Procédure devant la cour :
Par une requête, enregistrée le 20 novembre 2016, MmeC..., représentée par MeA..., demande à la cour :
1°) d'annuler le jugement susvisé du tribunal administratif de Strasbourg du 20 septembre 2016 ;
2°) de prononcer la décharge des cotisations d'impôt sur le revenu auxquelles elle a été assujettie au titre des années 2009, 2010 et 2011 ;
3°) de mettre à la charge de l'Etat le versement d'une somme de 4 000 euros en application de l'article L. 761-1 du code de justice administrative.
Elle soutient que :
- la proposition de rectification du 21 décembre 2012 est insuffisamment motivée ; le fondement juridique des rectifications retenu par l'administration ayant changé en cours de procédure, elle aurait dès lors dû lui notifier une nouvelle proposition de rectification ;
- elle a procédé à la déduction de son revenu catégoriel du solde de la créance qu'elle détenait sur la Société régionale de location et de services (SRL) au titre de l'année 2009, date à laquelle elle a été informée du caractère irrécouvrable de cette créance ; les autres conditions de déduction n'ont pas été discutées en cours de contrôle ; en ne procédant pas à la déduction l'année du versement des montants en cause, elle n'a causé aucun préjudice au Trésor.

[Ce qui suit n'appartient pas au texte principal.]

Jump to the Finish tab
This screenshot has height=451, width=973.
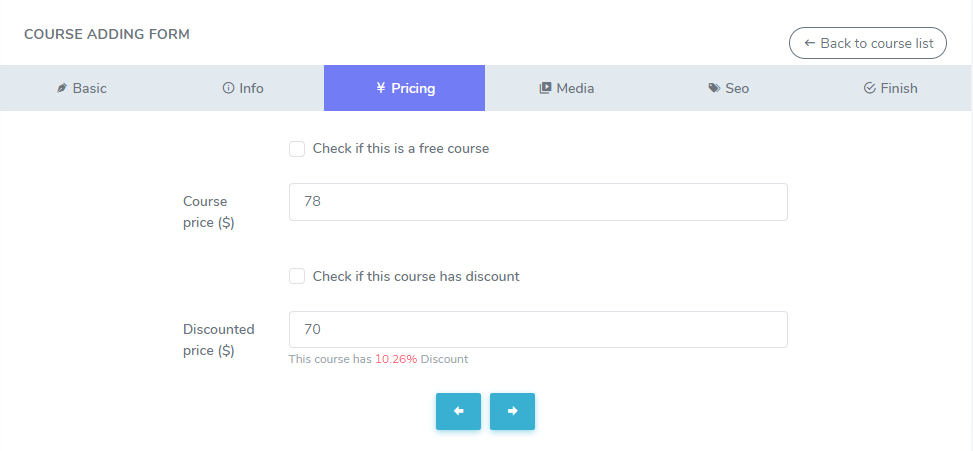pos(898,88)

Par un mémoire en défense, enregistré le 5 mai 2017, le ministre de l'économie et des finances conclut au rejet de la requête.

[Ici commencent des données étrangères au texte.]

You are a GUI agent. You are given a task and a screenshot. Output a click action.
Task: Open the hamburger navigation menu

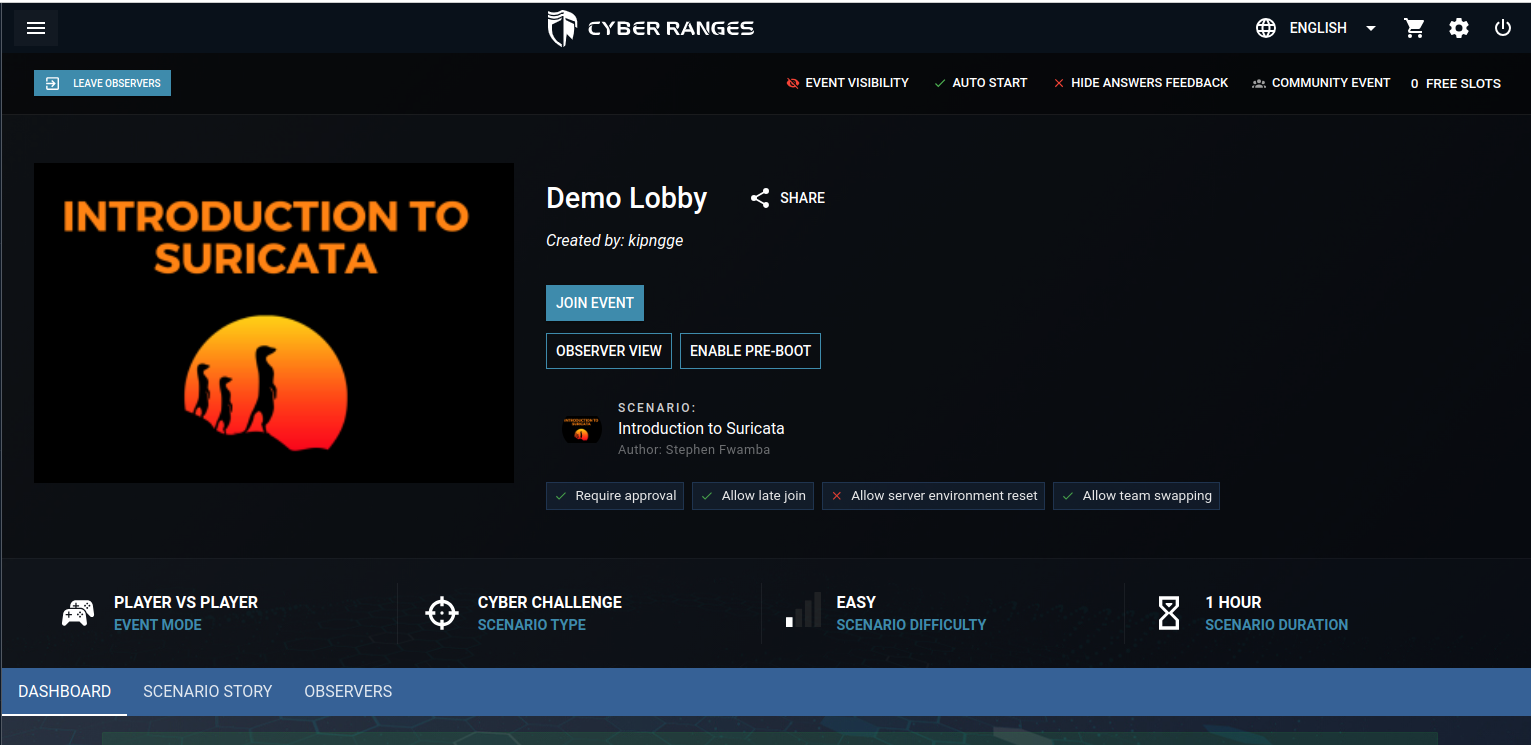click(35, 27)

Il soutient que les moyens soulevés par Mme C...ne sont pas fondés.
Vu :
- les autres pièces du dossier.
Vu :
- le code général des impôts et le livre des procédures fiscales ;
- le code de justice administrative.
Les parties ont été régulièrement averties du jour de l'audience.
Ont été entendus au cours de l'audience publique :
- le rapport de Mme Didiot,
- et les conclusions de Mme Peton, rapporteur public.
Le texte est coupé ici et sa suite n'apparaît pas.